Formation Happens on Two Levels

Chapel.

I’ve been reading a little book by David Benner called The Gift of Being Yourself — a very profound and rich little book, I might add — and it has me thinking a lot these days about the self and how it is formed. 

This morning, for instance, I got to thinking about that moment when I was 19 that I’ve mentioned here before when it felt like scales fell from my eyes and I realized everything about myself, my life, and my faith was quite different than I’d always thought it was. In that moment, I began a more conscious understanding of and participation in my formation as a person on two distinct levels. 

The first part of that process was learning how I’d been formed over the course of my life in conscious and unconscious ways. Who had I become, and why? 

This level of formation is happening all throughout our lives whether we know it or not. We’ve talked about this previously, too, but in each moment of our lives, depending on what we choose to do, how we choose to respond, how we spend our time, and even the feelings and thoughts we have in response to different situations, our personhood is being formed. 

Ultimately, this first level of formation has to do with beliefs we form around the experiences we have.

It’s a kind of formation we dictate and control — whether we’re aware we’re doing it or not — based on the kind of person we want to be or the quality of life we want to have. It is most often concerned with self-preservation and self-advancement.

But there’s a second level of formation, and our awareness of this second level emerges like a process of recovery. 

Think of it like cleaning a window that has been coated with thick paint that’s been there for years. We take a rag and pail of solution to it, and slowly, slowly the window becomes clear. We eventually can see the window as it was originally created to be seen, rather than the years of paint coated over it. 

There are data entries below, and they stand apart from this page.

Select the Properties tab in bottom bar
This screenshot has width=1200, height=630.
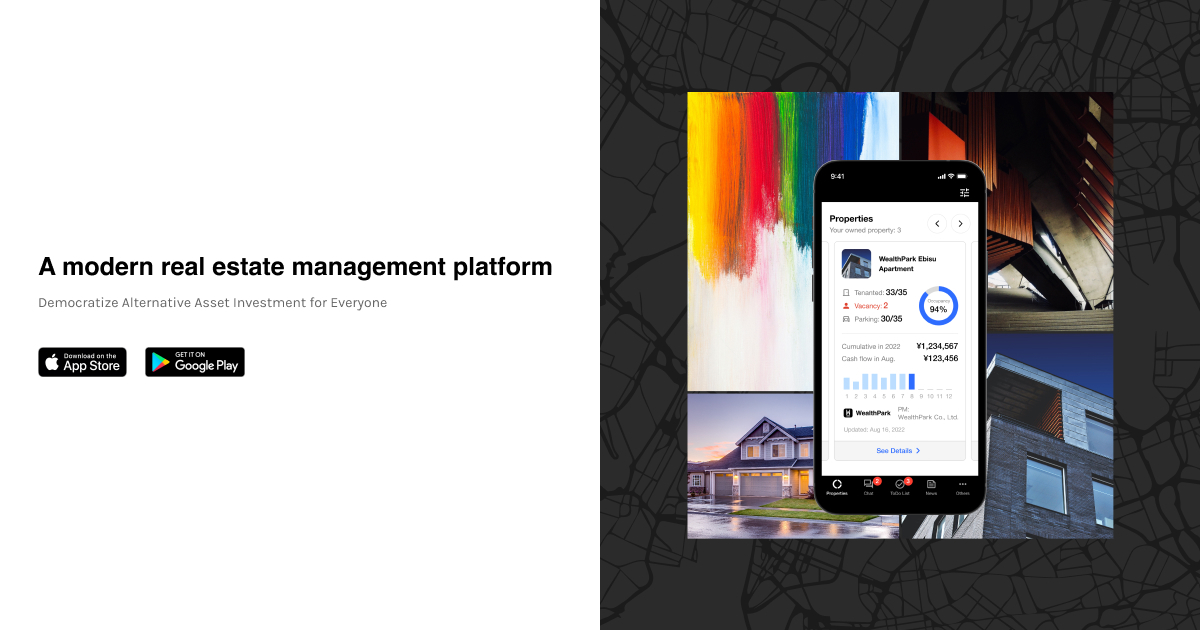pos(837,485)
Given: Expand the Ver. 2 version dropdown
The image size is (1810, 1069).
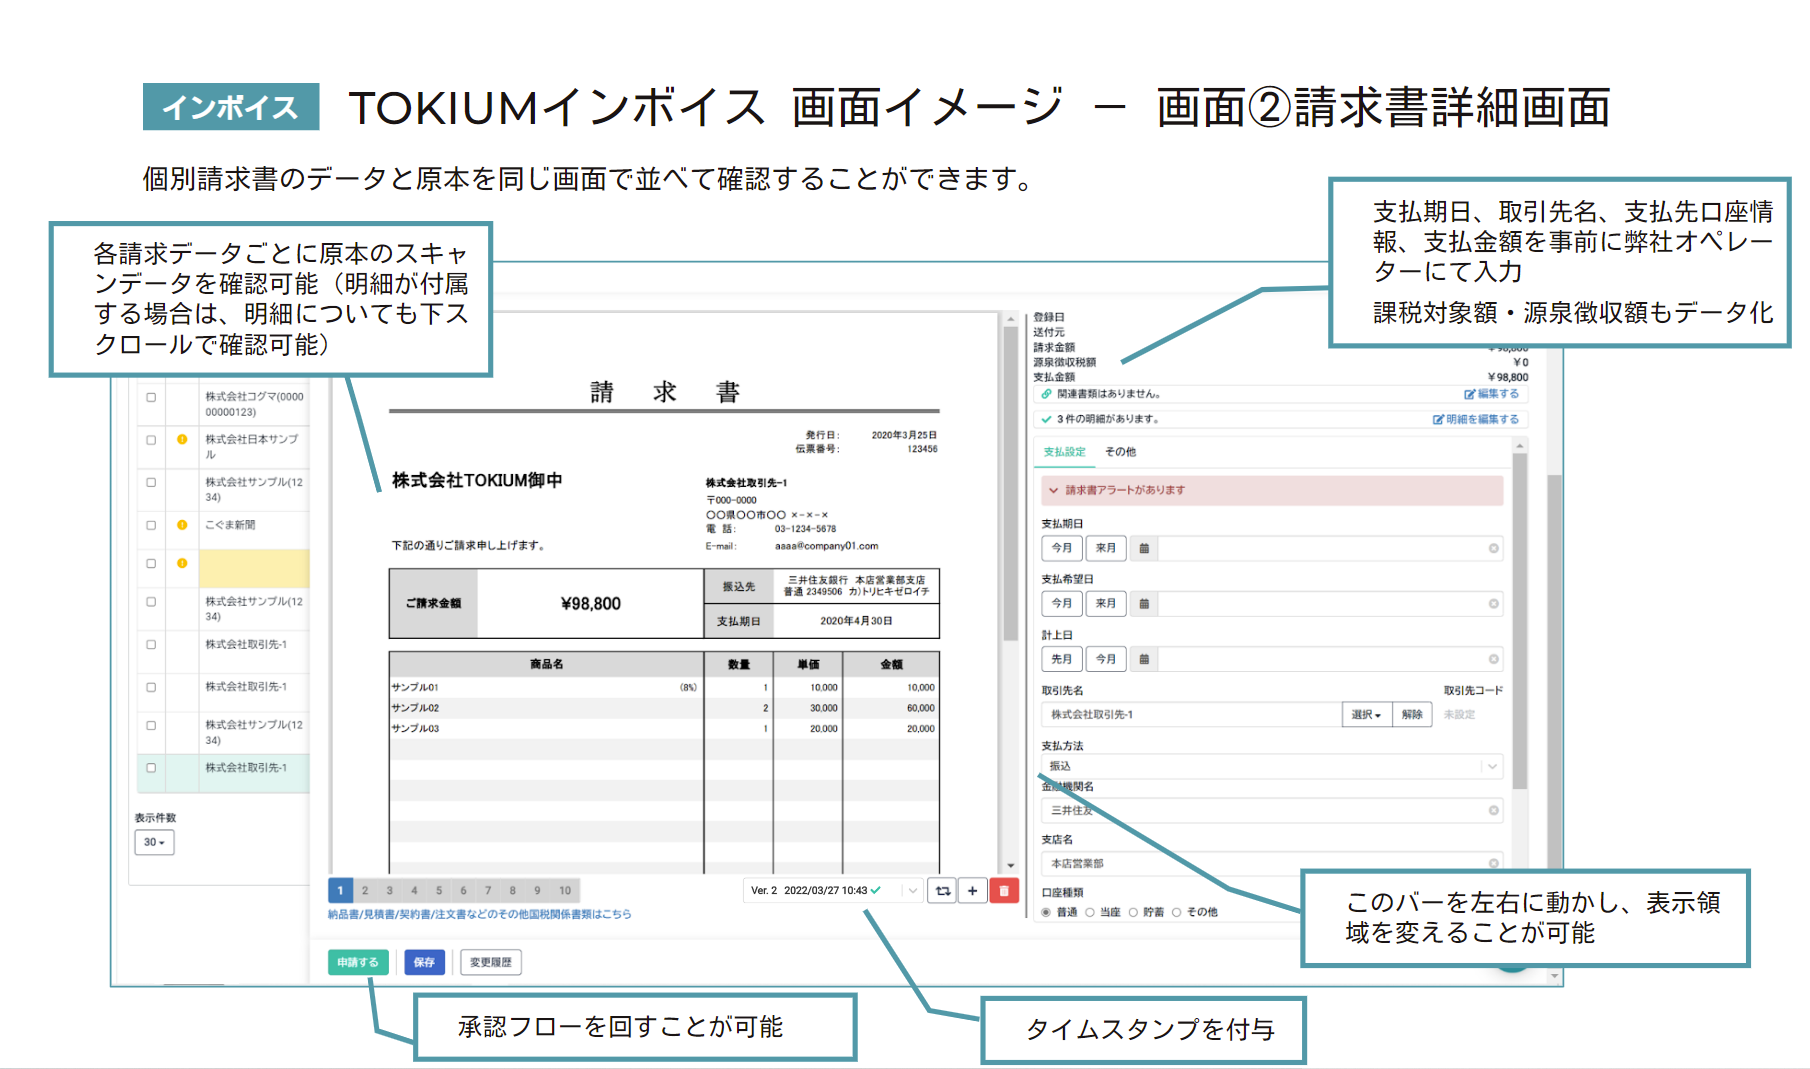Looking at the screenshot, I should coord(912,890).
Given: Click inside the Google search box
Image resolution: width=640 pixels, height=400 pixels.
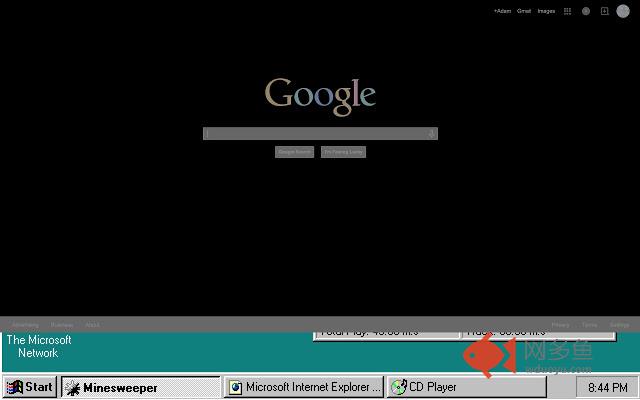Looking at the screenshot, I should point(315,134).

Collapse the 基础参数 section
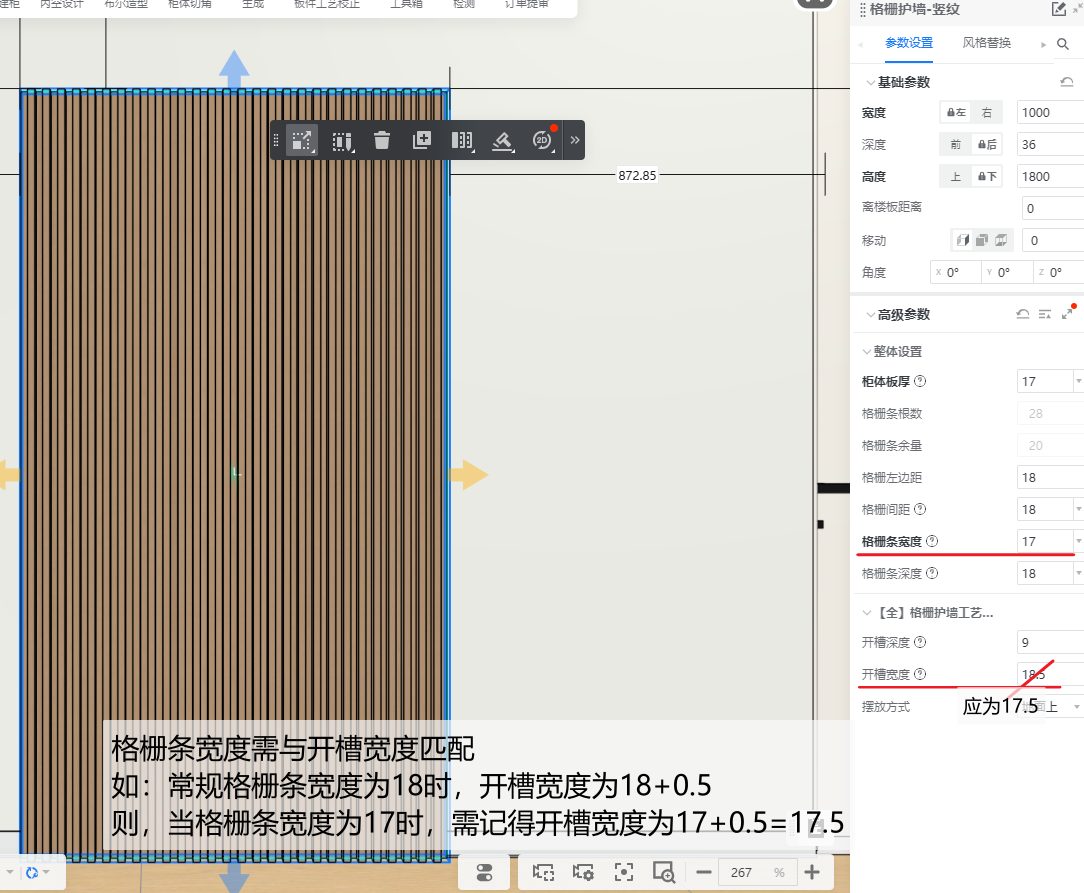[x=866, y=82]

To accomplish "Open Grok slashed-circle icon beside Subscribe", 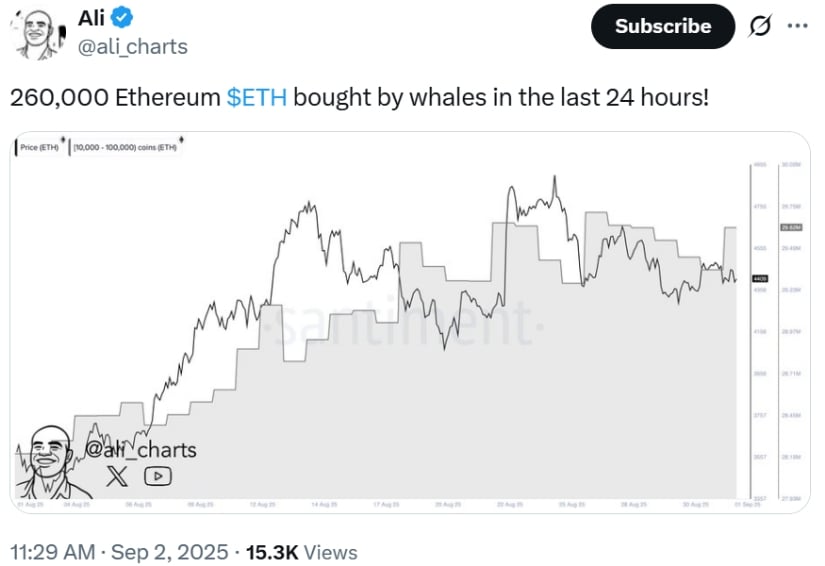I will click(x=760, y=26).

This second level of formation is like that. It is a process of discovering the person we really are that was determined about us by God before we were born. It is the person God intends for us to be and knows us to be at our core, and it is the person God is steadily desiring to bring more and more to the surface. 

I say it is like a process of recovery because who we are at our deepest core level, as created and determined by God, already exists in the fullness of God’s awareness but not the fullness of our own. Our lifetime with God in Christ is meant to be an ongoing process of recovery of the person God made us to be.

In reading this, do you have any sense of connection to either level of formation at work in your life? What has been your understanding of the process of formation that happens in us over a lifetime? What is your response to knowing these two types of formation exist?